Task goal – Restate the listing word for word; omit the images.

Data for this task –
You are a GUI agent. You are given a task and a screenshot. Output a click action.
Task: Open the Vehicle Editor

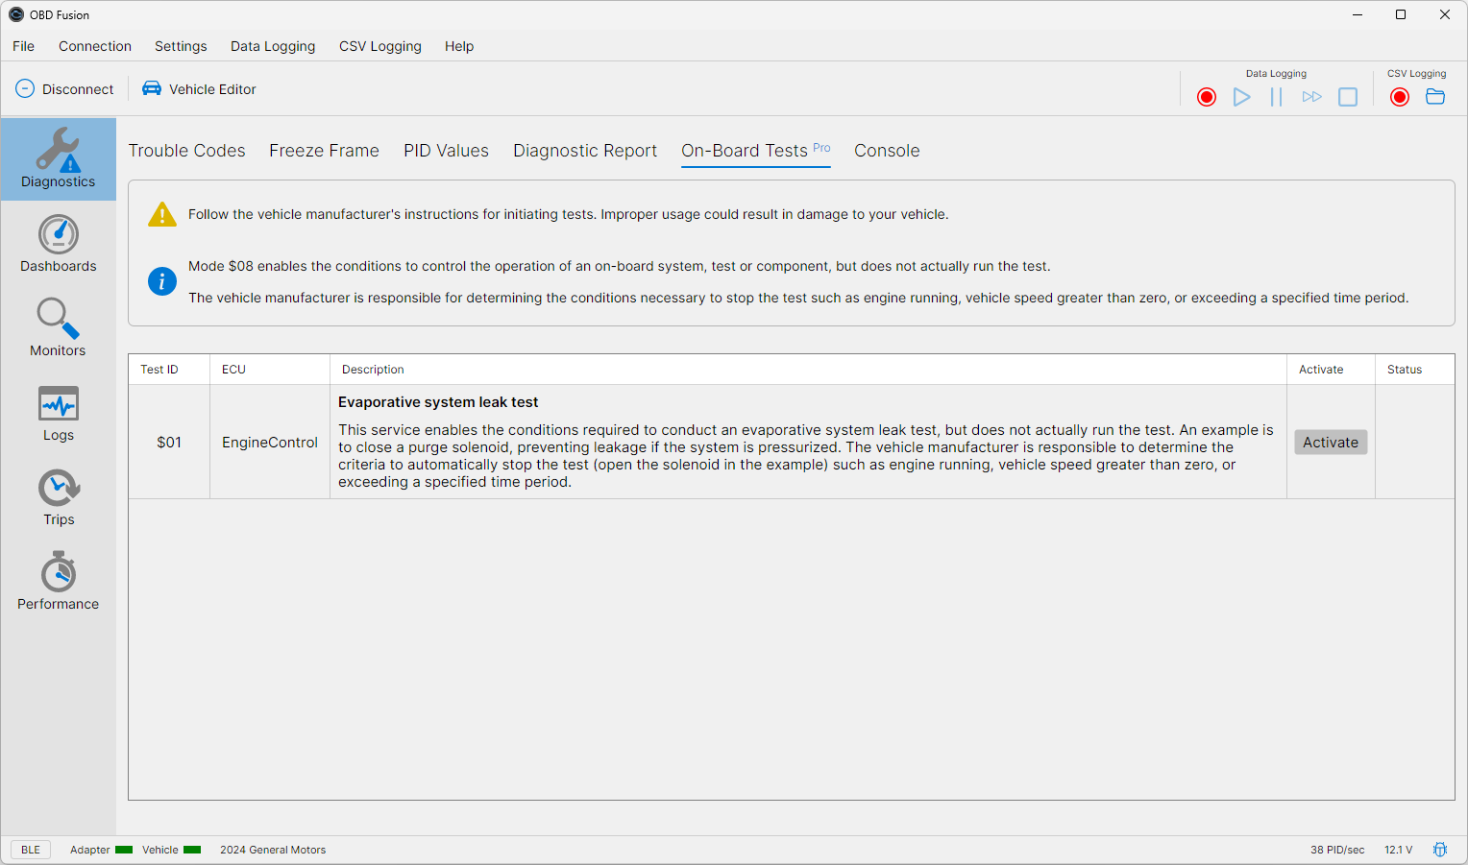[200, 89]
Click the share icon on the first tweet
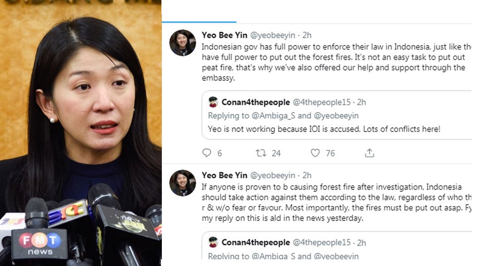The image size is (479, 266). 369,153
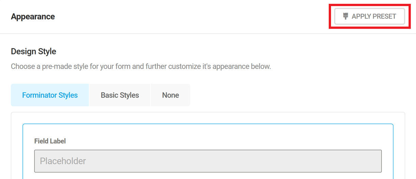Switch to the Forminator Styles tab

(50, 95)
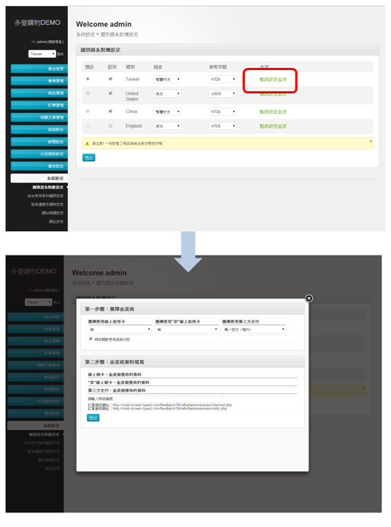Open England's green payment settings link
The image size is (391, 527).
pos(273,126)
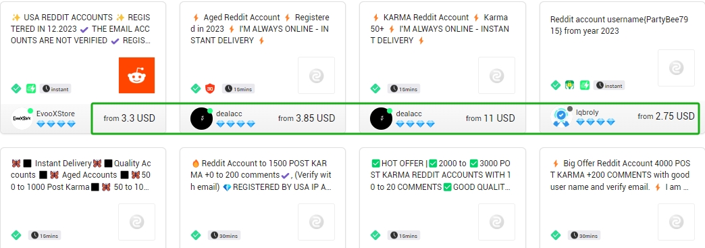
Task: Open the Reddit logo thumbnail on USA accounts listing
Action: point(136,75)
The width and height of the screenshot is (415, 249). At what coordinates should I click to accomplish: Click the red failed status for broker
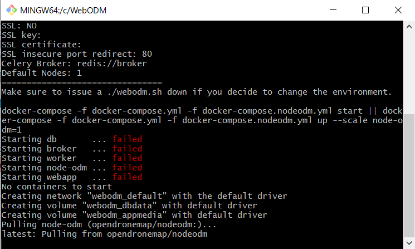click(x=128, y=148)
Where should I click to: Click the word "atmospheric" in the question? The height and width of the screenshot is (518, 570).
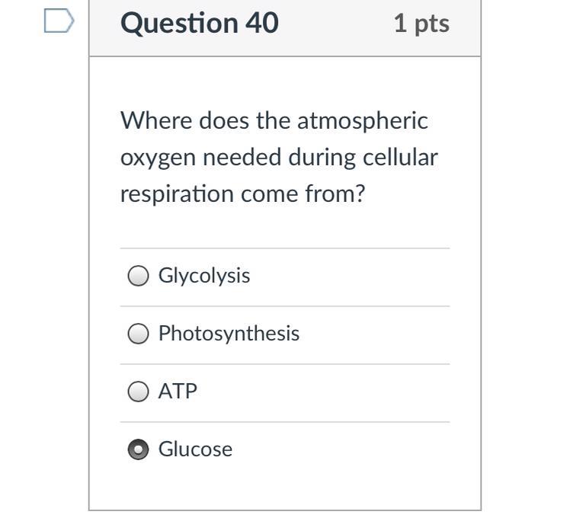tap(363, 120)
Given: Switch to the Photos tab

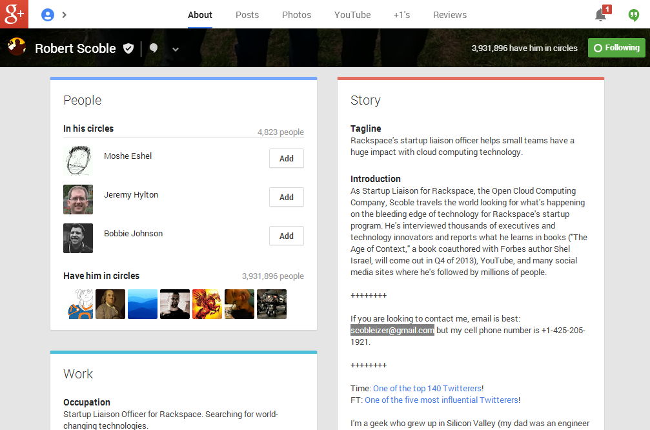Looking at the screenshot, I should click(296, 15).
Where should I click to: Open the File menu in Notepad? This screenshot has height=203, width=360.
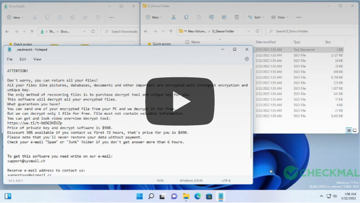[x=9, y=59]
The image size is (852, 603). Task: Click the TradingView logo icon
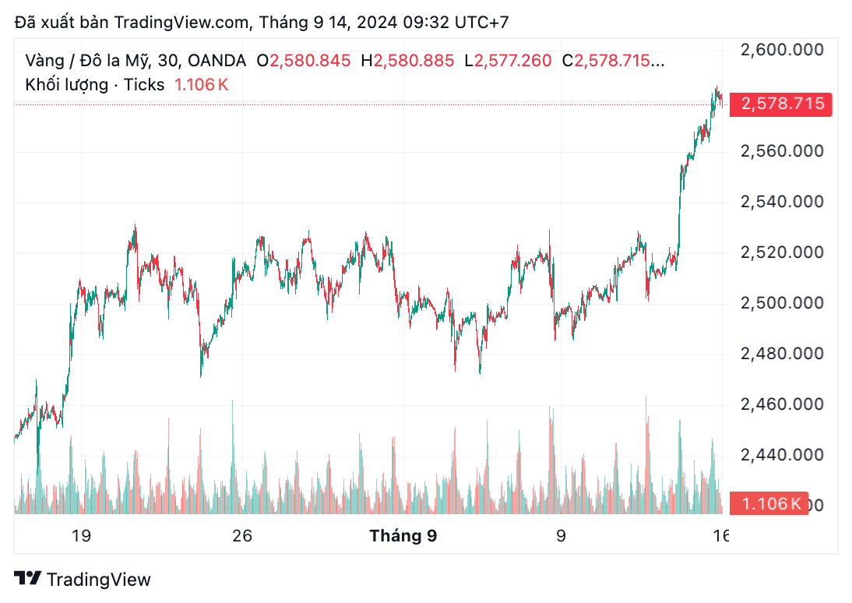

Solved problem –
You are a GUI agent. You are given a task and a screenshot. Output a click action.
Task: Open the Vehicle Editor

[200, 89]
Click the share icon on the first tweet
The image size is (479, 266). 369,153
Switch to the Forminator Styles tab

(50, 95)
Open England's green payment settings link
The image size is (391, 527).
pos(273,126)
Task: Open the Reddit logo thumbnail on USA accounts listing
Action: point(136,75)
The width and height of the screenshot is (415, 249). At what coordinates should I click to accomplish: Click the red failed status for broker
click(x=128, y=148)
Where should I click to: Click the word "atmospheric" in the question? The height and width of the screenshot is (518, 570).
tap(363, 120)
Given: Switch to the Photos tab

Looking at the screenshot, I should click(296, 15).
Where should I click to: Open the File menu in Notepad? This screenshot has height=203, width=360.
[x=9, y=59]
The image size is (852, 603). Task: Click the TradingView logo icon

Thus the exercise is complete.